Il savait que les pleurs viennent d'un mouvement particulier des petites glandes qui sont sous les paupières, et qui sont agitées par une procession d'atomes sortie du cœur, lorsque le cœur lui-même a été frappé par la succession d'images colorées qui se détachent de la surface du corps d'une femme aimée. Il savait que l'amour n'est causé que par le gonflement des atomes qui désirent se joindre à d'autres atomes. Il savait que la tristesse causée par la mort n'est que la pire des illusions terrestres, puisque la morte avait cessé d'être malheureuse et de souffrir, tandis que celui qui la pleurait s'affligeait de ses propres maux et songeait ténébreusement à sa propre mort. Il savait qu'il ne reste de nous aucun double simulacre pour verser des larmes sur son propre cadavre étendu à ses pieds. Mais, connaissant exactement la tristesse et l'amour et la mort, et que ce sont de vaines images lorsqu'on les contemple de l'espace calme où il faut s'enfermer, il continua de pleurer, et de désirer l'amour, et de craindre la mort.

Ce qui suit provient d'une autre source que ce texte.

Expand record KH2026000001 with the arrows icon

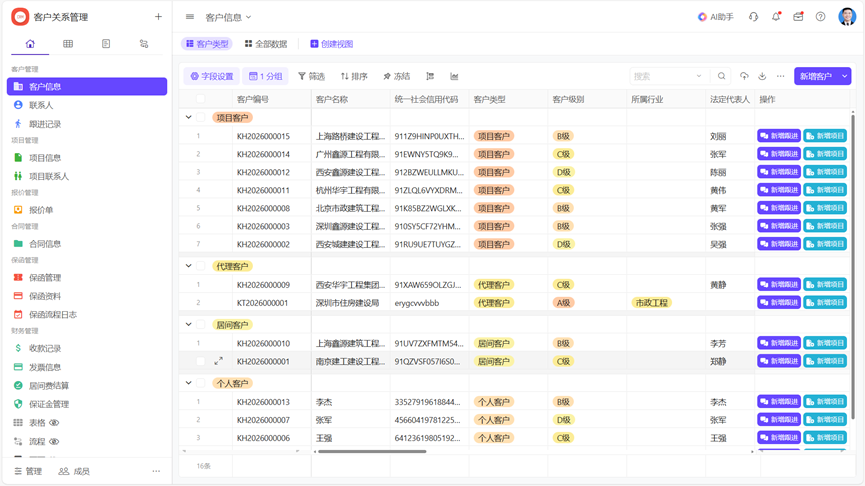[218, 361]

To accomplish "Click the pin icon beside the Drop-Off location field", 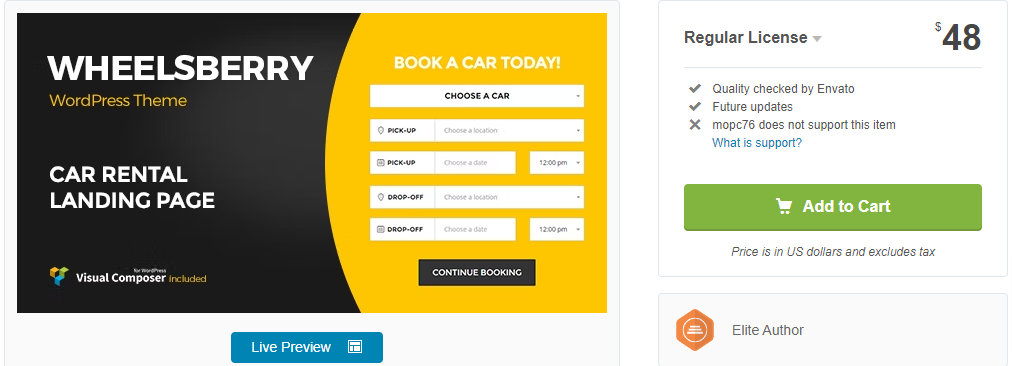I will pyautogui.click(x=380, y=197).
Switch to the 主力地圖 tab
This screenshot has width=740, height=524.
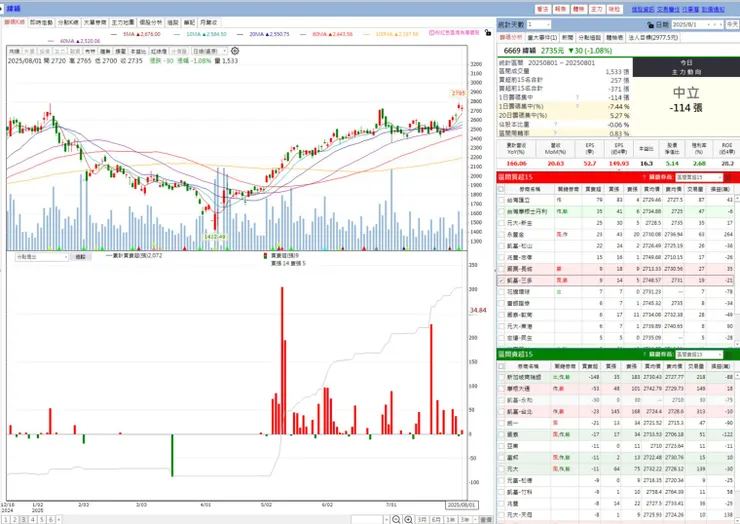[x=123, y=23]
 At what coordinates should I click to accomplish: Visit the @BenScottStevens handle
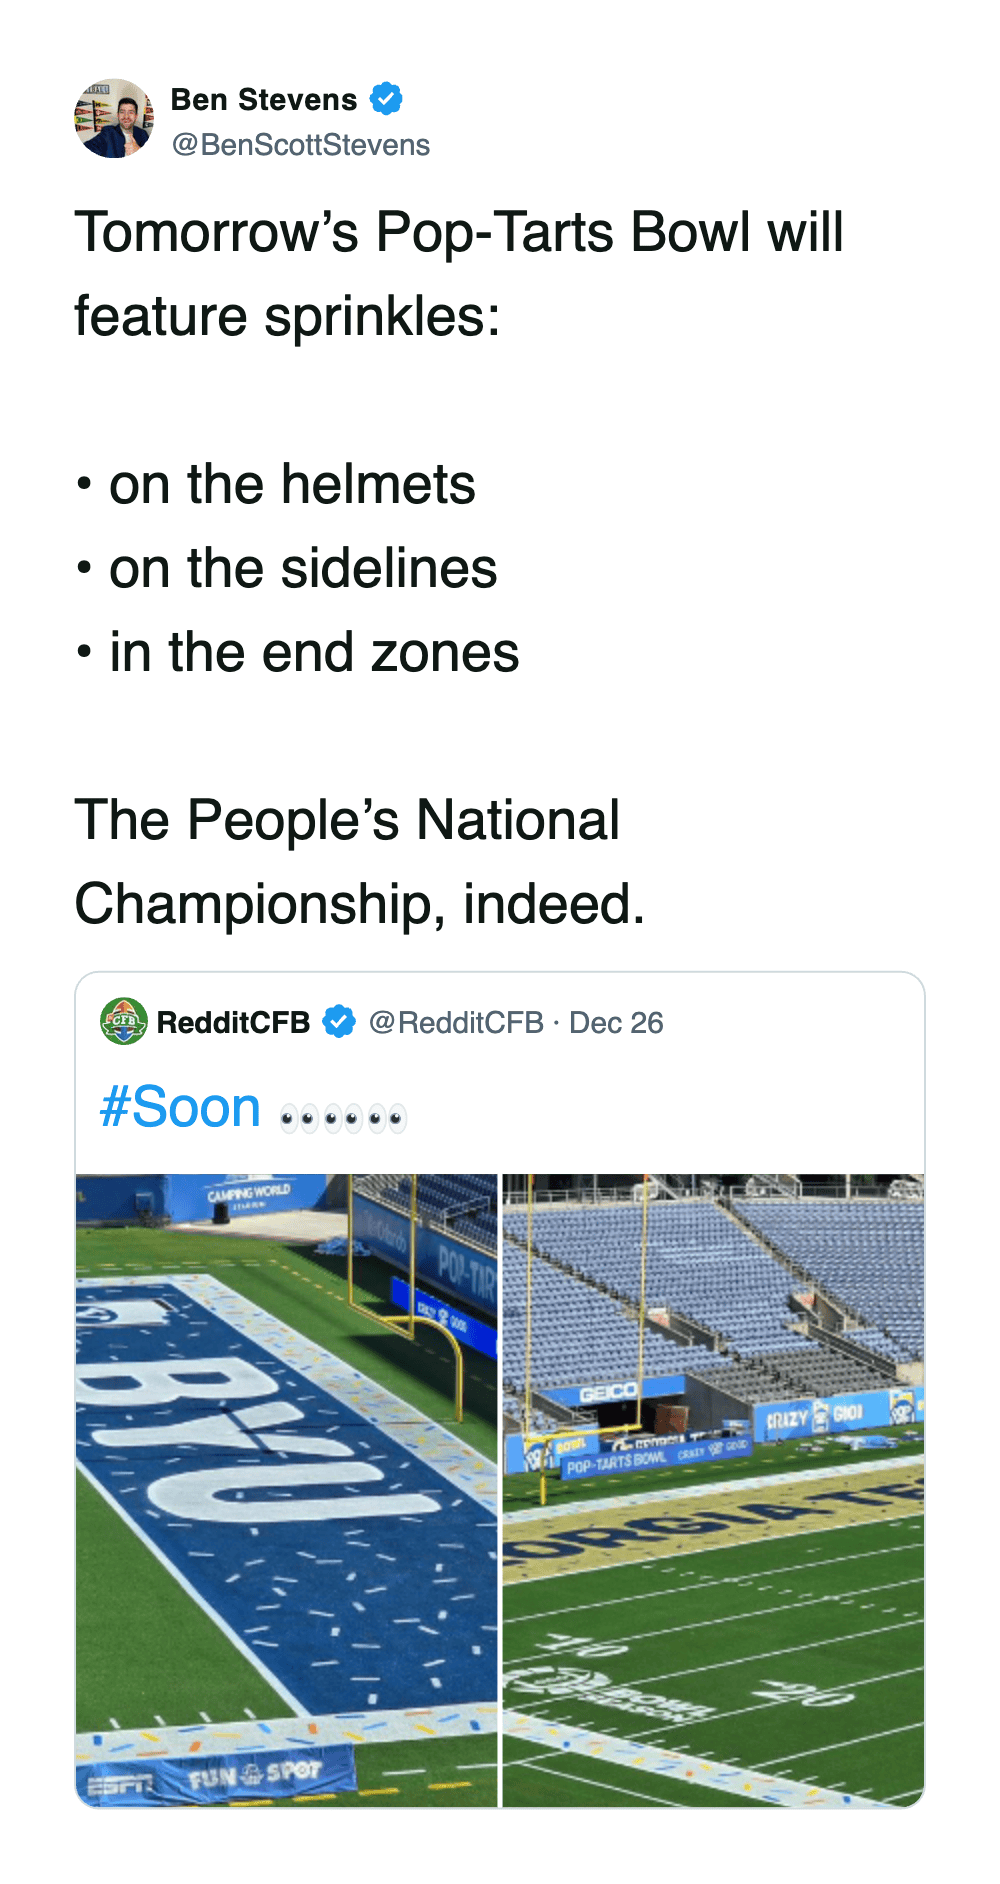point(301,145)

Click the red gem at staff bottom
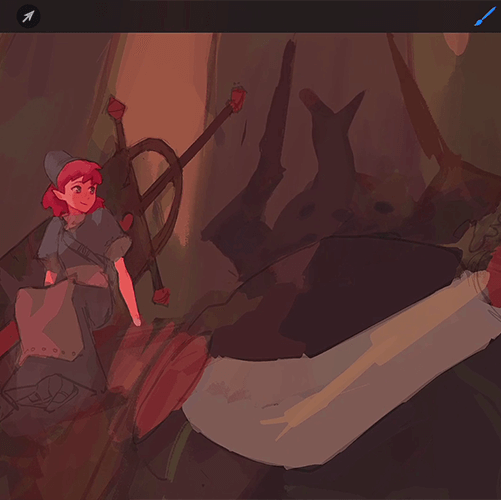[x=162, y=296]
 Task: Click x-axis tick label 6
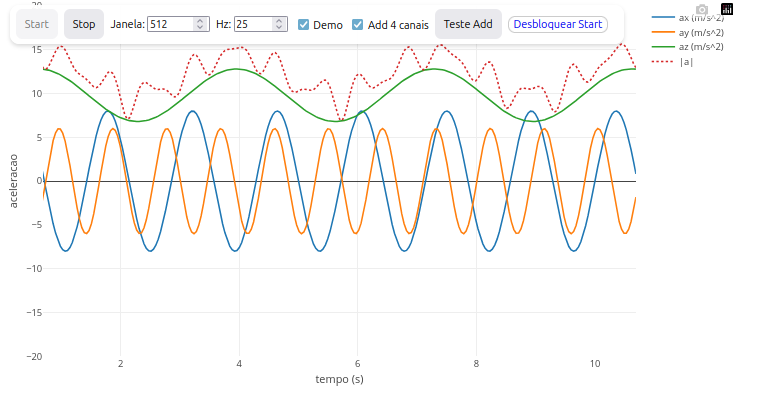click(x=358, y=364)
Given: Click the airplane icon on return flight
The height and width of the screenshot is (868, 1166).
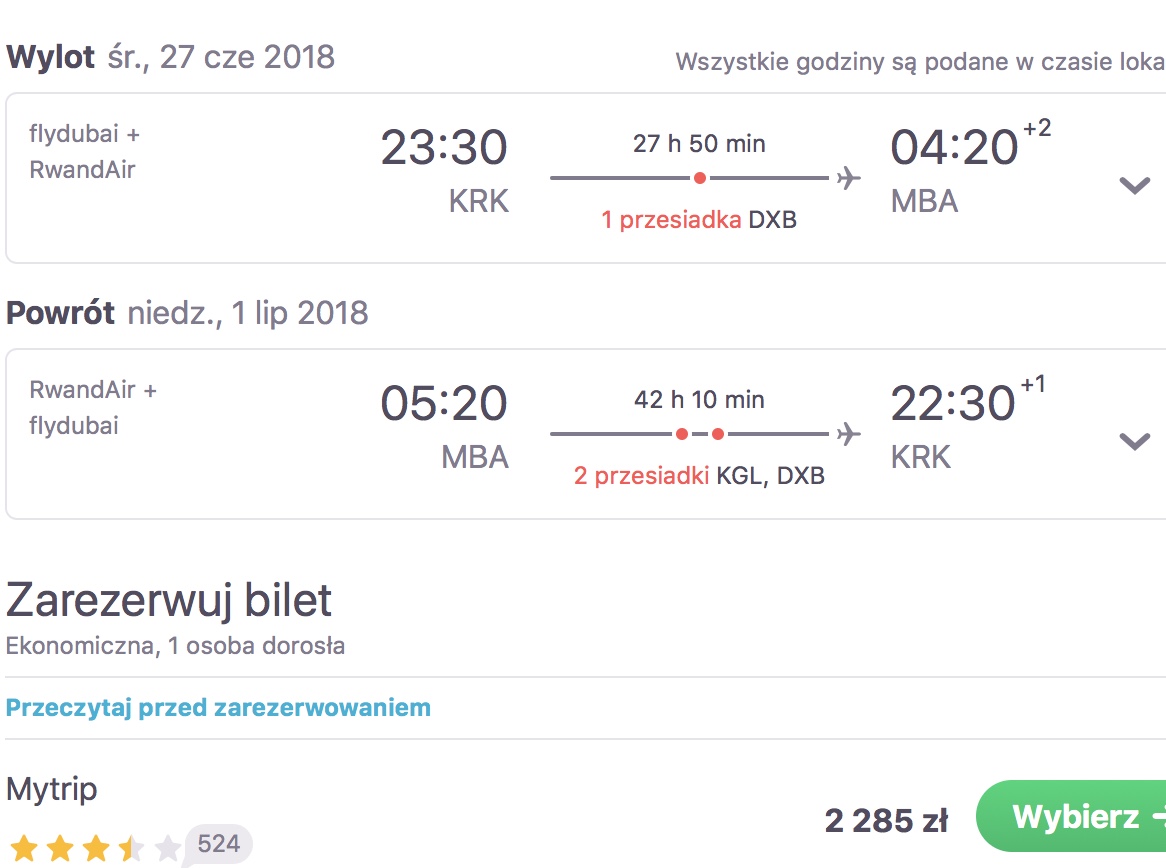Looking at the screenshot, I should click(x=848, y=434).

Voilà pourquoi, étant rentré dans la haute et sombre maison des ancêtres, il s'approcha de la belle Africaine, qui faisait cuire un breuvage sur un brasier dans un pot de métal. Car elle avait songé à part, elle aussi, et ses pensées étaient remontées à la source mystérieuse de son sourire. Lucrèce considéra le breuvage encore bouillonnant. Il s'éclaircit peu à peu et devint pareil à un ciel trouble et vert. Et la belle Africaine secoua le front et leva un doigt. Alors Lucrèce but le philtre. Et tout aussitôt sa raison disparut, et il oublia tous les mots grecs du rouleau de papyrus. Et pour la première fois, étant fou, il connut l'amour; et dans la nuit, ayant été empoisonné, il connut la mort.

Elle était fille d'Appius Claudius Pulcher, consul. A peine eut-elle quelques années, elle se distingua de ses frères et de ses sœurs par l'éclat flagrant de ses yeux. Tertia, son aînée, se maria de bonne heure; la plus jeune céda entièrement à tous ses caprices. Ses frères, Appius et Caïus, étaient déjà avares des grenouilles en cuir et des chariots de noix qu'on leur faisait; plus tard, ils furent avides de sesterces. Mais Clodius, beau et féminin, fut compagnon de ses sœurs. Clodia leur persuadait avec des regards ardents, de l'habiller avec une tunique à manches, de le coiffer d'un petit bonnet en fils d'or, et de le lier sous les seins avec une ceinture souple; puis elles le couvraient d'un voile couleur de feu et le menaient dans les petites chambres où il se mettait au lit avec elles trois. Clodia fut sa préférée, mais il prit aussi la virginité de Tertia et de la cadette.

Quand Clodia eut dix-huit ans, son père mourut. Elle demeura dans la maison du mont Palatin. Appius, son frère, gouvernait le domaine, et Caïus se préparait à la vie publique. Clodius, toujours délicat et imberbe, couchait entre ses sœurs, qu'on nommait Clodia toutes deux. Elles commencèrent à aller secrètement aux bains avec lui. Elles donnaient un quart d'as aux grands esclaves qui les massaient, puis se le faisaient rendre. Clodius était traité comme ses sœurs, en leur présence. Tels furent leurs plaisirs avant le mariage.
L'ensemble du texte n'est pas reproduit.